The Midrashic Imagination

Download The Midrashic Imagination PDF Online Free

Author :
Publisher : State University of New York Press
ISBN 13 : 1438402872
Total Pages : 305 pages
Book Rating : 4.4/5 (384 download)

DOWNLOAD NOW!


Book Synopsis The Midrashic Imagination by : Michael Fishbane

Download or read book The Midrashic Imagination written by Michael Fishbane and published by State University of New York Press. This book was released on 2012-02-01 with total page 305 pages. Available in PDF, EPUB and Kindle. Book excerpt: This innovative and original book examines the broad range of Jewish interpretation from antiquity through the medieval and renaissance periods. Its primary focus is on Midrash and midrashic creativity, including the entire range of nonlegal interpretations of the Bible. Considering Midrash as a literary and cultural form, the book explores aspects of classical Midrash from various angles including mythmaking and parables. The relationship between this exoteric mode and more esoteric forms in late antiquity is also examined.

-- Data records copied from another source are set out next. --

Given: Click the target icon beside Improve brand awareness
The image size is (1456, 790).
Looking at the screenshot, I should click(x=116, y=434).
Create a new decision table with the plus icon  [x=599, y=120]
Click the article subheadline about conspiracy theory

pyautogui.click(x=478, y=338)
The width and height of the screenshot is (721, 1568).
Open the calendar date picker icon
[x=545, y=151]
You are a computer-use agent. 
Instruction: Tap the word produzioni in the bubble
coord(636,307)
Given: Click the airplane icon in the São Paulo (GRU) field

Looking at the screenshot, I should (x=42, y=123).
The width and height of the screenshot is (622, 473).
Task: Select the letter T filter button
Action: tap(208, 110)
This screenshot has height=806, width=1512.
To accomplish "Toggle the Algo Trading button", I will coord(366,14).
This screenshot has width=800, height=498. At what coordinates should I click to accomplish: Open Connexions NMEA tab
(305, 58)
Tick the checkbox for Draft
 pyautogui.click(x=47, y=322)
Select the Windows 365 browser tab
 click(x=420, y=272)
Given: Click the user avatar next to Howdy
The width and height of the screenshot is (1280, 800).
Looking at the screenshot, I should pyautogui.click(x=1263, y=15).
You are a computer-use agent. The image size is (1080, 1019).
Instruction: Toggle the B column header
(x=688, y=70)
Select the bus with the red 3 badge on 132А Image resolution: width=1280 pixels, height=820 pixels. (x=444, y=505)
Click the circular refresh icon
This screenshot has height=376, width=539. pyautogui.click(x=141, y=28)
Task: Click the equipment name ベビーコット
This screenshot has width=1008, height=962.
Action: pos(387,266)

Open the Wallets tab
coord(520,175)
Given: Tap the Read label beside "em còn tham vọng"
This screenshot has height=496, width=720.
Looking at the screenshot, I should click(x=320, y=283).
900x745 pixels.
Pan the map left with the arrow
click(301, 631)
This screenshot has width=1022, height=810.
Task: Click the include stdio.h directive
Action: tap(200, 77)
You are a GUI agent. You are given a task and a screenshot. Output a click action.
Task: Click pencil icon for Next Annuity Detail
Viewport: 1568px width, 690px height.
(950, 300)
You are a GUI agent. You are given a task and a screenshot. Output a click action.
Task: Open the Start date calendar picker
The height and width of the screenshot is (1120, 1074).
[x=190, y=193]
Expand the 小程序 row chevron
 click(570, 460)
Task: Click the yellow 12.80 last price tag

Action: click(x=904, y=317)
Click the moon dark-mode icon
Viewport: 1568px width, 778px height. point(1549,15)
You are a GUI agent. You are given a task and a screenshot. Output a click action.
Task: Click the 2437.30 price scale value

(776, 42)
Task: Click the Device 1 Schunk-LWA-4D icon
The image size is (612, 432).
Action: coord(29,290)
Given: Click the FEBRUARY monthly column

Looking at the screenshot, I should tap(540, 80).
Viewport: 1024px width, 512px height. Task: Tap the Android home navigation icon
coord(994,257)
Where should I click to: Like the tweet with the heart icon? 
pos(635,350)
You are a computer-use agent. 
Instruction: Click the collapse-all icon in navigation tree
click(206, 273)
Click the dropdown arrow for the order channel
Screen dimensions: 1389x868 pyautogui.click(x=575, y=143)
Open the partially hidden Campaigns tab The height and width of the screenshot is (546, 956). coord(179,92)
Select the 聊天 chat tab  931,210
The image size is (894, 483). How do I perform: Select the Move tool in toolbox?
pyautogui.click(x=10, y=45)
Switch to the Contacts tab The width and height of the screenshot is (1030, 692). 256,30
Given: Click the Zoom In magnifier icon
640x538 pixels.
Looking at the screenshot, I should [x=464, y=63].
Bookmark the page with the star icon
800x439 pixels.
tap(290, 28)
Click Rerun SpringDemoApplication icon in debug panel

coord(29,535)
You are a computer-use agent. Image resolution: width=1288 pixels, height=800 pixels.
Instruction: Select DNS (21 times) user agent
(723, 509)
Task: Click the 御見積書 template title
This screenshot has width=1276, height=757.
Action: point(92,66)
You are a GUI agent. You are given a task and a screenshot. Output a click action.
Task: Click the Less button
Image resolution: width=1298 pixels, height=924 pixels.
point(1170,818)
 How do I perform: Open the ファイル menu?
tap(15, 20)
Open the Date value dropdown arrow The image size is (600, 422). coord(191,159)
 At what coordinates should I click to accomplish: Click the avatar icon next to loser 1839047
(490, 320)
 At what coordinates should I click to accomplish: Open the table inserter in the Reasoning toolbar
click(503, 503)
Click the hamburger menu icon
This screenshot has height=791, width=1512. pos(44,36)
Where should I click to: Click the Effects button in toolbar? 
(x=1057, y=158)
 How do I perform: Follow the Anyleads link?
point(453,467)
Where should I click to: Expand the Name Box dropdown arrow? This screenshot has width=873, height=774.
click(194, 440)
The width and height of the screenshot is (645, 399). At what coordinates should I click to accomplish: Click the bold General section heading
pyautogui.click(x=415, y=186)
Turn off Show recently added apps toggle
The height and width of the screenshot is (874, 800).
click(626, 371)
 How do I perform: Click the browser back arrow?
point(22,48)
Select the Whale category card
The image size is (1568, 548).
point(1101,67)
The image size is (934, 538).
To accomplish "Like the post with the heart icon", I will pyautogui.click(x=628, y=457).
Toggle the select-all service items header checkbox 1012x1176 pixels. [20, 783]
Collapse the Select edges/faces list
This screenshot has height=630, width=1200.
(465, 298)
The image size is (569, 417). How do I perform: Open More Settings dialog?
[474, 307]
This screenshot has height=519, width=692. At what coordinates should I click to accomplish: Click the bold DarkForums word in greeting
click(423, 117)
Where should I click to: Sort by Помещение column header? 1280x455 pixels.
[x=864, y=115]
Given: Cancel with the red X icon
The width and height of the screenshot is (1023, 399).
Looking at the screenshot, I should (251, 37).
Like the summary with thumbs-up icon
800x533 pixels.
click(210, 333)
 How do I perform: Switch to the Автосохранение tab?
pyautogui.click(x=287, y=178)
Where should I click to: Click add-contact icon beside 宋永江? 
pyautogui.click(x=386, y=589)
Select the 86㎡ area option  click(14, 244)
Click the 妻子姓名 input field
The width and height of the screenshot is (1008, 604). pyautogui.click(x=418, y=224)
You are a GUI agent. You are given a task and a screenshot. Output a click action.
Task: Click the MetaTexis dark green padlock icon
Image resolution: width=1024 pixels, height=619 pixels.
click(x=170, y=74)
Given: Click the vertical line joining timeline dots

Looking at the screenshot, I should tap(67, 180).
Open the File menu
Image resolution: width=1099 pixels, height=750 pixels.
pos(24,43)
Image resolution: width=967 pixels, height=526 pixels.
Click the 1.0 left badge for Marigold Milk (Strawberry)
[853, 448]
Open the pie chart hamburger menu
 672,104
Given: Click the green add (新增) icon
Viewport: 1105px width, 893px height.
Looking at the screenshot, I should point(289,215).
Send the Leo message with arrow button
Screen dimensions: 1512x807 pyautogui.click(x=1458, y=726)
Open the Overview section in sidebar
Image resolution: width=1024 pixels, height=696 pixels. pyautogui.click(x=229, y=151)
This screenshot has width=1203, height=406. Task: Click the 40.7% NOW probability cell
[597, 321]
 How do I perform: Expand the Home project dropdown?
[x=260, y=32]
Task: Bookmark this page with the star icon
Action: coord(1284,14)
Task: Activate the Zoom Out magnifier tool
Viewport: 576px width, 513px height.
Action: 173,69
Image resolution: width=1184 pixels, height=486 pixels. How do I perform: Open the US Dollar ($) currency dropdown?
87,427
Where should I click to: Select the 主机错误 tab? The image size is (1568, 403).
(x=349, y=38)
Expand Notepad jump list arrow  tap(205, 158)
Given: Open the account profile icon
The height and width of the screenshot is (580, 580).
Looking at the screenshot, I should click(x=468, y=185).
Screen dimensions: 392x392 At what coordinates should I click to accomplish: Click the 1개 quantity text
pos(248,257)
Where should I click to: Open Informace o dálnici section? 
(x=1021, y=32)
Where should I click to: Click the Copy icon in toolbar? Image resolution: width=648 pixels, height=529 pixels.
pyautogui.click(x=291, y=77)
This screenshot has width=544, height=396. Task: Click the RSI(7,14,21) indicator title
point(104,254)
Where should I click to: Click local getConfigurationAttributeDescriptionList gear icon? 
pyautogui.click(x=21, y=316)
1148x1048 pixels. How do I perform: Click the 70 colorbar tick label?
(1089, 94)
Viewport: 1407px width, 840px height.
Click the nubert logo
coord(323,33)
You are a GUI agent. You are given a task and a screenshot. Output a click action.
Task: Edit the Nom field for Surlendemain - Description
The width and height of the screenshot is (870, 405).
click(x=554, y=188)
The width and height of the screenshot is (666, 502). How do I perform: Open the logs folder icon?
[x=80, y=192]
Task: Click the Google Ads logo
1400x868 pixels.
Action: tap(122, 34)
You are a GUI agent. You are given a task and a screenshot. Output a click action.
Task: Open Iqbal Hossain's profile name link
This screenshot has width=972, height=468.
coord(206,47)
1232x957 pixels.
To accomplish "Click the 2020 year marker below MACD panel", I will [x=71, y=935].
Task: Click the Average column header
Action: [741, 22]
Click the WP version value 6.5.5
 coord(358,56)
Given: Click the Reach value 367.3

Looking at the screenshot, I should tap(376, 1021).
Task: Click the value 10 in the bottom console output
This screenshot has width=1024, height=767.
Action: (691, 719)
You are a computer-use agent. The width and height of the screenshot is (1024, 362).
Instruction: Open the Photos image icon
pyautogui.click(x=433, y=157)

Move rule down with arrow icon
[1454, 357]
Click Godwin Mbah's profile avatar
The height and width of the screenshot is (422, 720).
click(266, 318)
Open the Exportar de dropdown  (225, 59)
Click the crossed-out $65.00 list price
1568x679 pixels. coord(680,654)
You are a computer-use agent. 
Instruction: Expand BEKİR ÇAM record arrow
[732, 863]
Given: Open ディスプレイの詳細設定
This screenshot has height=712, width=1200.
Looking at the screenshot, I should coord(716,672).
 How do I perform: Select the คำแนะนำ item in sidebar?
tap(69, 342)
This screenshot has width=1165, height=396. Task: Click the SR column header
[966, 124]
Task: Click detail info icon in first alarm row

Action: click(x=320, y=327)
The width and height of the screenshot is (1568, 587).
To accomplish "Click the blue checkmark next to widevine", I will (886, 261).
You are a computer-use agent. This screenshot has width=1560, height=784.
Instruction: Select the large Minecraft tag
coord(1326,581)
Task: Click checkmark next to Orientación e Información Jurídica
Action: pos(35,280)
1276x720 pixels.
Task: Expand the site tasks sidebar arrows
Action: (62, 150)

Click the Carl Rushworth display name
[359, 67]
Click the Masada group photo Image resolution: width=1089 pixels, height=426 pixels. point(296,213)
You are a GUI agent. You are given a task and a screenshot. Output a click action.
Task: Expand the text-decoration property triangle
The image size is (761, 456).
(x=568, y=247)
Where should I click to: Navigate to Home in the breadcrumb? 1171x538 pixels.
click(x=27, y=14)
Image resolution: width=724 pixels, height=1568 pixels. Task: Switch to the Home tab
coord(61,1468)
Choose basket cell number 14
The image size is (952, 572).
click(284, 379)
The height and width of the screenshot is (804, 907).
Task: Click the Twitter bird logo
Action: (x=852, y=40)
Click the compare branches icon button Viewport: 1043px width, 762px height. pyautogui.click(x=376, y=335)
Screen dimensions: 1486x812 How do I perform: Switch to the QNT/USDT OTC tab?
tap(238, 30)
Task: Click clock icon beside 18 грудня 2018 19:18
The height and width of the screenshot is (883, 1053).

This work also focuses on some of the major genres of medieval biblical exegesis: plain sense, allegory, and mystical.

Paul, a New Covenant Jew

Download Paul, a New Covenant Jew PDF Online Free

Author :
Publisher : Wm. B. Eerdmans Publishing
ISBN 13 : 1467457035
Total Pages : 301 pages
Book Rating : 4.4/5 (674 download)

DOWNLOAD NOW!


Book Synopsis Paul, a New Covenant Jew by : Brant Pitre

Download or read book Paul, a New Covenant Jew written by Brant Pitre and published by Wm. B. Eerdmans Publishing. This book was released on 2019-08-08 with total page 301 pages. Available in PDF, EPUB and Kindle. Book excerpt: After the landmark work of E. P. Sanders, the task of rightly accounting for Paul's relationship to Judaism has dominated the last forty years of Pauline scholarship. Pitre, Barber, and Kincaid argue that Paul is best viewed as a new covenant Jew, a designation that allows the apostle to be fully Jewish, yet in a manner centered on the person and work of Jesus the Messiah. This new covenant Judaism provides the key that unlocks the door to many of the difficult aspects of Pauline theology. Paul, a New Covenant Jew is a rigorous, yet accessible overview of Pauline theology intended for ecumenical audiences. In particular, it aims to be the most useful and up to date text on Paul for Catholic Seminarians. The book engages the best recent scholarship on Paul from both Protestant and Catholic interpreters and serves as a launching point for ongoing Protestant-Catholic dialogue.